Single-file AI memory system for Python. Store, search, and query documents with built-in RAG.

These details have not been verified by PyPI

Project links

Project description

memvid-sdk

A single-file AI memory system for Python. Store documents, search with BM25 + vector ranking, and run RAG queries from a portable .mv2 file.

Built on Rust with PyO3 bindings. No database setup, no external services required.

Install

pip install memvid-sdk

For framework integrations:

pip install "memvid-sdk[langchain]"    # LangChain tools
pip install "memvid-sdk[llamaindex]"   # LlamaIndex query engine
pip install "memvid-sdk[openai]"       # OpenAI function schemas
pip install "memvid-sdk[full]"         # All integrations

Quick Start

from memvid_sdk import create

# Create a memory file
mv = create("notes.mv2")

# Store some documents
mv.put(
    title="Project Update",
    label="meeting",
    text="Discussed Q4 roadmap. Alice will handle the frontend refactor.",
    metadata={"date": "2024-01-15", "attendees": ["Alice", "Bob"]}
)

mv.put(
    title="Technical Decision",
    label="architecture",
    text="Decided to use PostgreSQL for the main database. Redis for caching.",
)

# Search by keyword
results = mv.find("database")
for hit in results["hits"]:
    print(f"{hit['title']}: {hit['snippet']}")

# Ask a question
answer = mv.ask("What database are we using?", model="openai:gpt-4o-mini")
print(answer["text"])

# Close the file
mv.seal()

Core API

Opening and Creating

from memvid_sdk import create, use

# Create a new memory file
mv = create("notes.mv2")

# Open an existing file
mv = use("basic", "notes.mv2", mode="open")

# Create or open (auto mode)
mv = use("basic", "notes.mv2", mode="auto")

# Open read-only
mv = use("basic", "notes.mv2", read_only=True)

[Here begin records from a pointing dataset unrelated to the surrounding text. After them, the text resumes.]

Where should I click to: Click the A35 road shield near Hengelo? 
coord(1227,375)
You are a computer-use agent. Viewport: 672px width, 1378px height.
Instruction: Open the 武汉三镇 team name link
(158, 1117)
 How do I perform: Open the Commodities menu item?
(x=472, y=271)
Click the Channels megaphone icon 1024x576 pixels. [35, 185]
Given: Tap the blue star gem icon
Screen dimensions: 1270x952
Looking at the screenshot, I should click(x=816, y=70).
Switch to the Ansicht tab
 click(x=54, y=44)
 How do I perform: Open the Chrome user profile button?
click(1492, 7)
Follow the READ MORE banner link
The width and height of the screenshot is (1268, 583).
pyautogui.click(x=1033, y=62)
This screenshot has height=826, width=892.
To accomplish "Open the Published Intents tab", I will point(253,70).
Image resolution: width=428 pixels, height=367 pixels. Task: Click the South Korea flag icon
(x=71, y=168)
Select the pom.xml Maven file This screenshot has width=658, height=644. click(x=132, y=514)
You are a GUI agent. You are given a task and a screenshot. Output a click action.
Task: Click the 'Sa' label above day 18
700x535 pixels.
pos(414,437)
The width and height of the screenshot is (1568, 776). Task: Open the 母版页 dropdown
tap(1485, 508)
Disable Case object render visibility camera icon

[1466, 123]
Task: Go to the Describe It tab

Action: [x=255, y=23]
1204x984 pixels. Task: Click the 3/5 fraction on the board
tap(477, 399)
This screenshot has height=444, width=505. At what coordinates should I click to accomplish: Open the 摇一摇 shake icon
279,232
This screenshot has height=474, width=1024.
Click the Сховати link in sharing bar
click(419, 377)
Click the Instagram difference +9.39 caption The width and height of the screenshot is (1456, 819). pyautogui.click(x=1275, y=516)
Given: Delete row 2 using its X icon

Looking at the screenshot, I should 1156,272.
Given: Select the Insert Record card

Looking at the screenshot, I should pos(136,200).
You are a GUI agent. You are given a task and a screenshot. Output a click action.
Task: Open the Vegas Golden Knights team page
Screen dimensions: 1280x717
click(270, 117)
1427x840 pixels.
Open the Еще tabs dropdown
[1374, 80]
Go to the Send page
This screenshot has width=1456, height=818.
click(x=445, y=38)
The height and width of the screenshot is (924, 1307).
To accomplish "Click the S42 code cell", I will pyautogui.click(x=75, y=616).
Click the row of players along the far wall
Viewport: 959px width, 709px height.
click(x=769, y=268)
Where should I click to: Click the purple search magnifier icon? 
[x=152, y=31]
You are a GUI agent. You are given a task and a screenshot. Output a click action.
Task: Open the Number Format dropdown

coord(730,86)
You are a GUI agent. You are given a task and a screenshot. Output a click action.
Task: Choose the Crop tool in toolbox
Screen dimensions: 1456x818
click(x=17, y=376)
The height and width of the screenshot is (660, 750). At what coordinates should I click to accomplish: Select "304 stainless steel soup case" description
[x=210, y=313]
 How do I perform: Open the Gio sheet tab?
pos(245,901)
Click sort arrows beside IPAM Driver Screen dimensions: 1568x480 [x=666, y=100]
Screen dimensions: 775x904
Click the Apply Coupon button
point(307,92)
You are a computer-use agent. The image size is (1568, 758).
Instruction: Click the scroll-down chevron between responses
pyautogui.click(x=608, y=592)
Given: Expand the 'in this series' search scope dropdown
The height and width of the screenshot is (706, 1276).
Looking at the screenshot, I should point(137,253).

# Context manager (auto-closes)
with use("basic", "notes.mv2") as mv:
    mv.put(title="Note", label="general", text="Content here")

Storing Documents

# Store text content
mv.put(
    title="Meeting Notes",
    label="meeting",
    text="Discussed the new API design.",
    metadata={"date": "2024-01-15", "priority": "high"},
    tags=["api", "design", "q1"]
)

# Store a file (PDF, DOCX, TXT, etc.)
mv.put(
    title="Q4 Report",
    label="reports",
    file="./documents/q4-report.pdf"
)

# Store with both text and file
mv.put(
    title="Contract Summary",
    label="legal",
    text="Key terms: 2-year agreement, auto-renewal clause.",
    file="./contracts/agreement.pdf"
)

Batch Ingestion

For large imports, put_many is significantly faster:

documents = [
    {"title": "Doc 1", "label": "notes", "text": "First document content..."},
    {"title": "Doc 2", "label": "notes", "text": "Second document content..."},
    # ... thousands more
]

frame_ids = mv.put_many(documents)
print(f"Added {len(frame_ids)} documents")

Searching

# Lexical search (BM25 ranking)
results = mv.find("machine learning", k=10)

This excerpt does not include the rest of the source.